Wednesday, August 30, 2017
21st Week in Ordinary Time
1st Reading: 1Thes 2: 9-13
Gospel: Mt 23:27-32
Jesus said, “Woe to you, teachers of the Law and Pharisees, you hypocrites! You are like whitewashed tombs beautiful in appearance, but inside there are only dead bones and uncleanness. In the same way you appear as religious to others, but you are full of hypocrisy and wickedness within.
“Woe to you, teachers of the Law and Pharisees, you hypocrites! You build tombs for the prophets and decorate the monuments of the righteous. You say: Had we lived in the time of our ancestors, we would not have joined them in the blood of prophets. So, you yourselves confess to be kins of those who murdered the prophets. And now, finish off what your ancestors began!”
D@iGITAL-EXPERIENCE
(Daily Gospel in the
Assimilated Life Experience)
The Law of Moses provides that anyone who touches a cadaver becomes unclean (Numbers 19: 16). This provision of law led to the practice of whitewashing all tombs to make them more visible to passersby because even accidental touching of tombs barred one from entering the Temple. Jesus’ couldn’t have been more precise in saying that like whitewashed tombs the Pharisees looked clean from outside but had nothing but vileness inside.
The Pharisees were very particular with their image. They probably thought that external devotion to rituals would delete from the minds of people the shameful historical truth that they were descendants of the murders. Jesus correctly argued that by being loud about their ancestry while at the same time building monuments for murdered prophets they were in effect admitting that they were sons of murderers.

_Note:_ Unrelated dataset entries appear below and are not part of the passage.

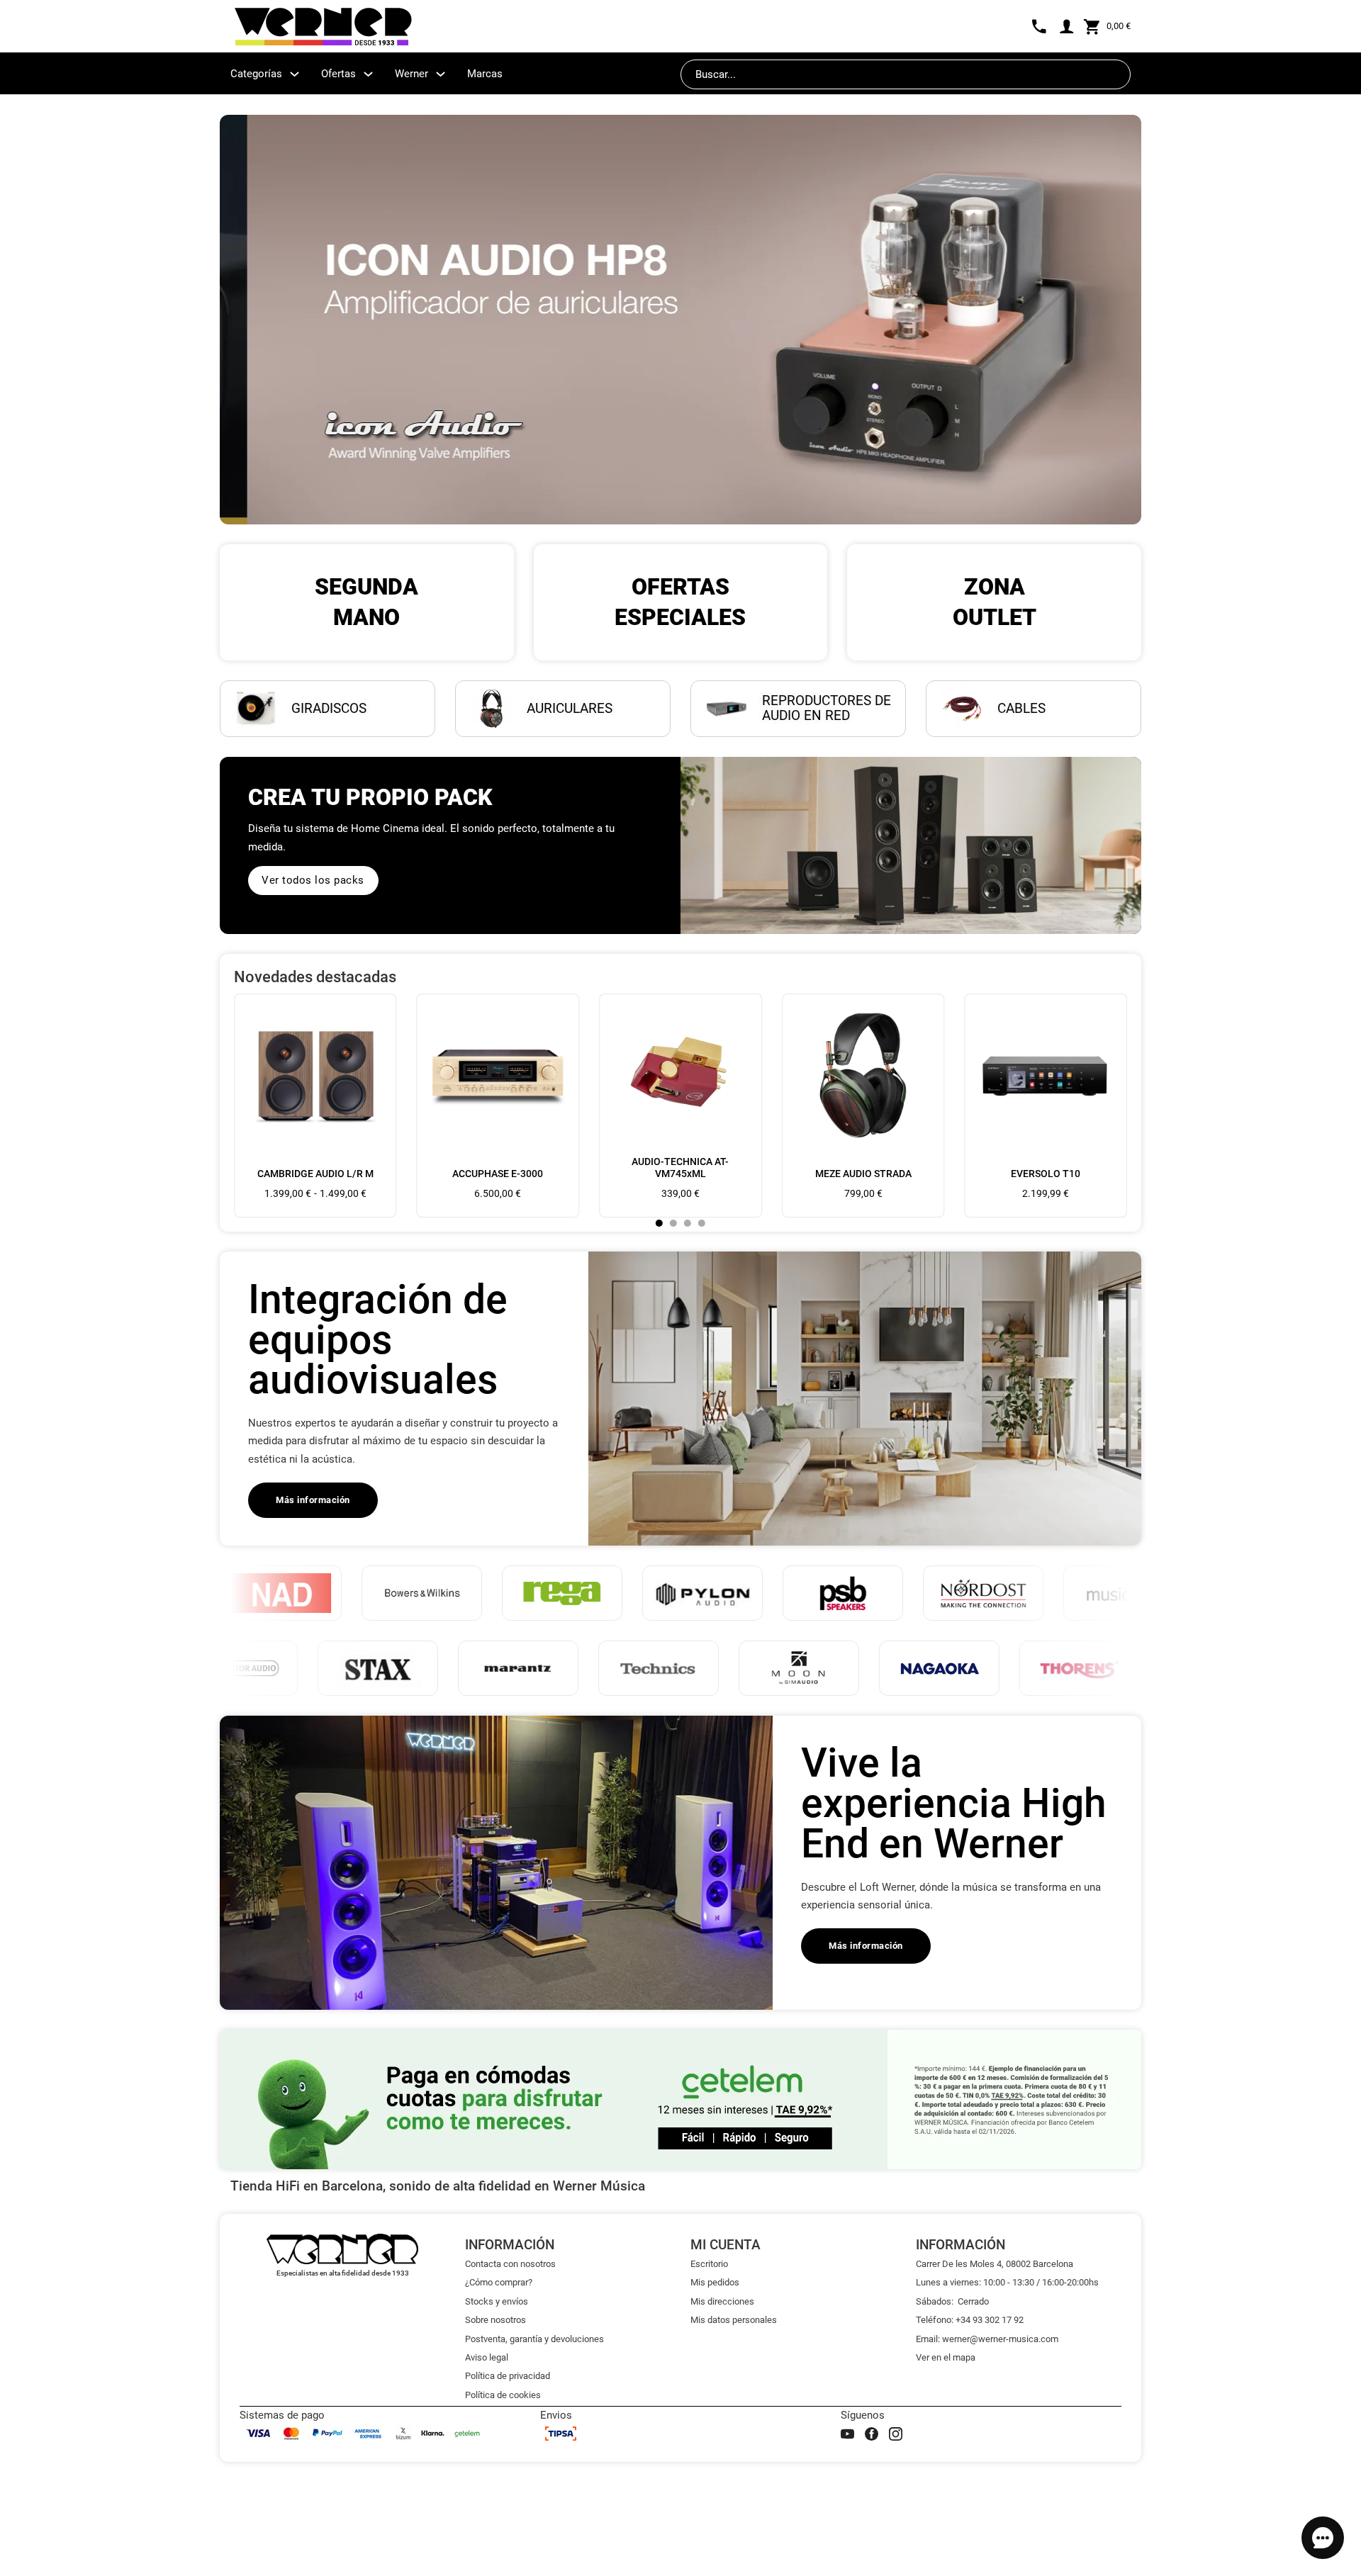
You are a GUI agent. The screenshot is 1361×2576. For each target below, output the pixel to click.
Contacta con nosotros (510, 2264)
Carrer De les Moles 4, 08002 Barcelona (994, 2264)
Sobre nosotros (495, 2320)
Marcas (485, 73)
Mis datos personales (733, 2320)
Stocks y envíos (496, 2301)
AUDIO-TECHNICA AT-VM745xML (680, 1167)
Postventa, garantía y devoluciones (534, 2339)
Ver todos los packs (313, 880)
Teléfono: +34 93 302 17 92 (970, 2320)
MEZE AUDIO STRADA (863, 1173)
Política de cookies (503, 2395)
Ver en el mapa (945, 2357)
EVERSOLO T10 (1045, 1173)
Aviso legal (486, 2357)
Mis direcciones (722, 2301)
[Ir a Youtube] (847, 2434)
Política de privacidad (507, 2375)
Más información (313, 1500)
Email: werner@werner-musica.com (987, 2339)
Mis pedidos (714, 2282)
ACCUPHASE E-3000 (497, 1173)
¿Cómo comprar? (498, 2282)
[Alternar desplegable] (294, 74)
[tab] (659, 1223)
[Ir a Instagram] (895, 2434)
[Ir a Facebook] (871, 2434)
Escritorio (709, 2264)
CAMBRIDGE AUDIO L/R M (315, 1173)
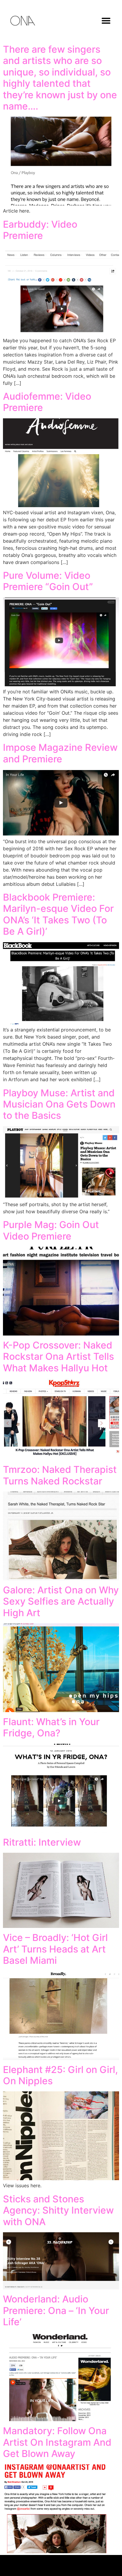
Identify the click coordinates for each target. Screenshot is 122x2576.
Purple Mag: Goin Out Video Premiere (51, 1230)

The word “hypocrisy” fits them to a tee.
The issue about hypocrisy brings in this funny yet thought-provoking story. A group of masked men enters a church brandishing automatic firearms. One of them announces their intention to kill all Christians. Everyone scampers for the exit door. Removing their masks, one of them tells the priest: “Go ahead with the service now, Father, for we have already driven out all the hypocrites.”

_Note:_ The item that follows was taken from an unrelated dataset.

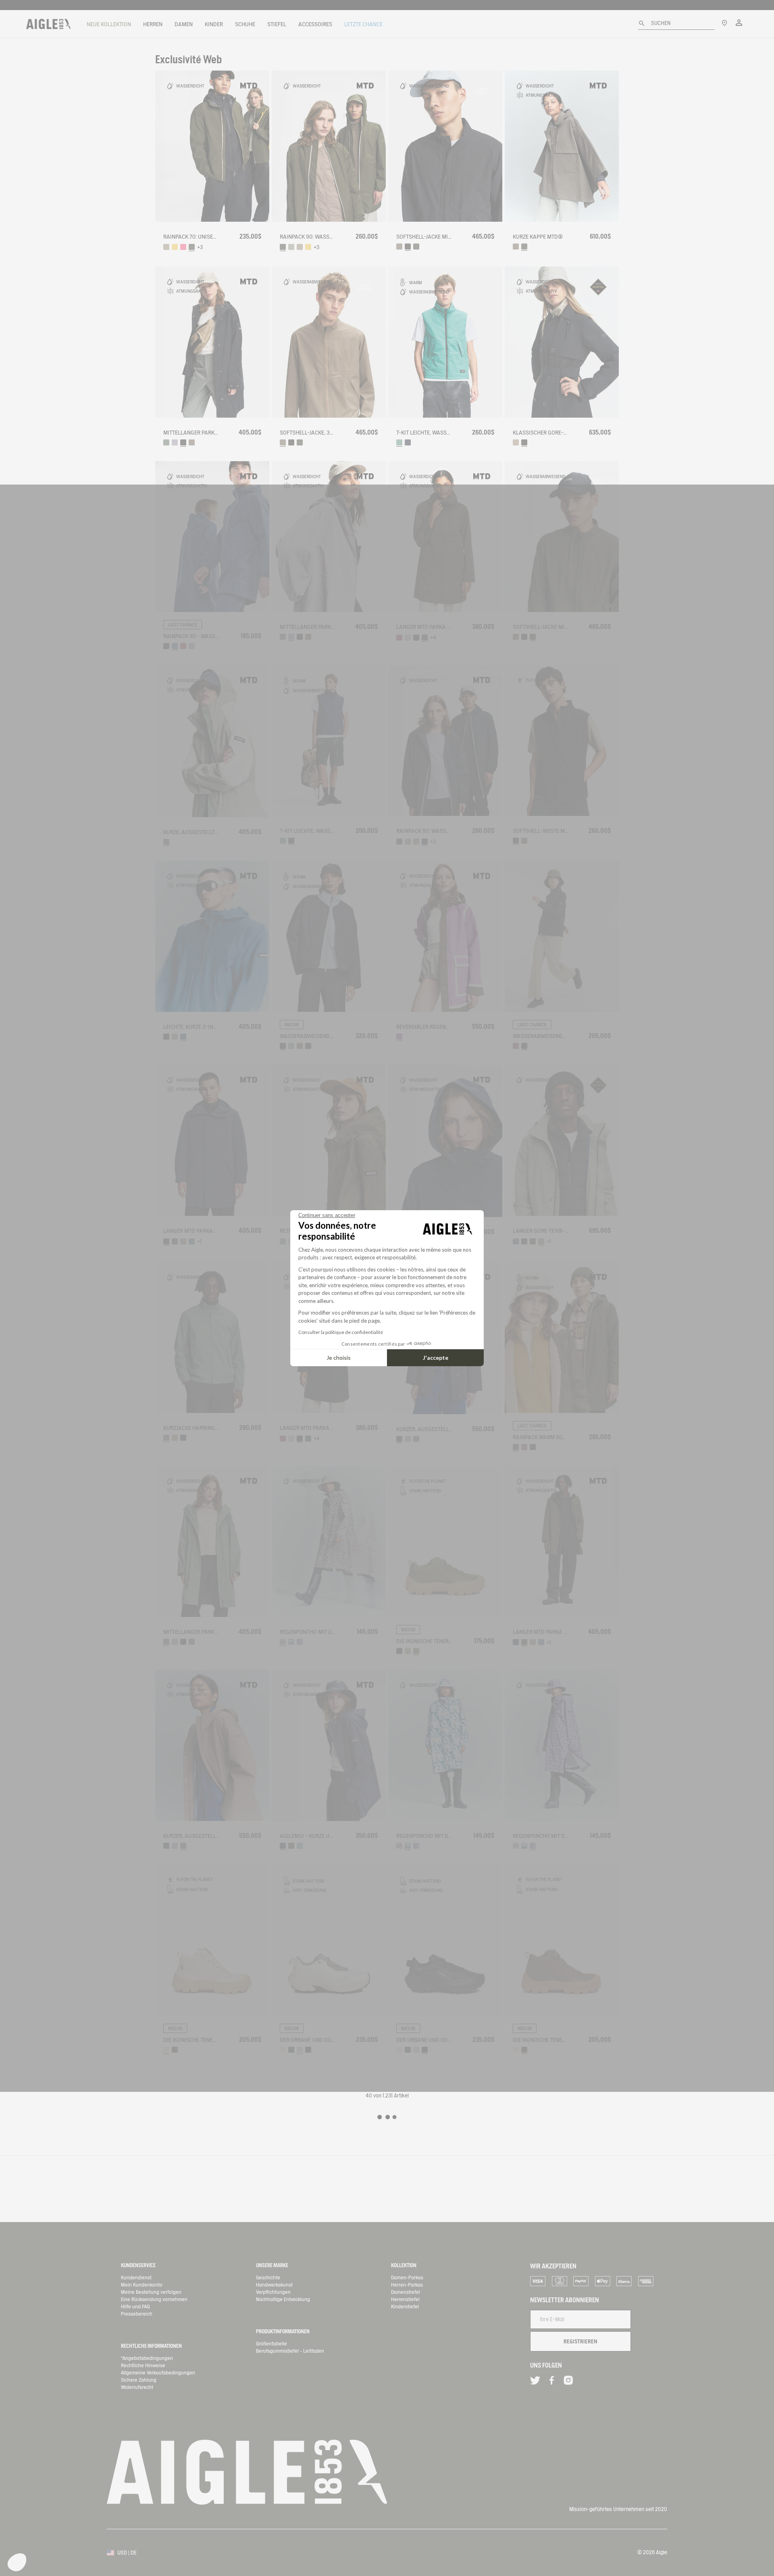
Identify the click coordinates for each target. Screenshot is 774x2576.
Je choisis (339, 1357)
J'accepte (435, 1357)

While parishes will never hire goons to expose hypocrisy, no hypocrite can hide from God. We might all be guilty. Until we forget about revenge, the phrase, “forgive us our sins as we forgive those who sin against us” will always be a loud proclamation of our hypocrisy. A composer tried to resolve this anomaly by removing from his prayer version the phrase “as we forgive those who sin against us”. Changing what the lips sing instead of changing what the heart craves is no different from painting white the tomb that hides dead bones and rotten flesh. – (Atty.) Rev. Fr. Dan Domingo P. delos Angeles, Jr., DM.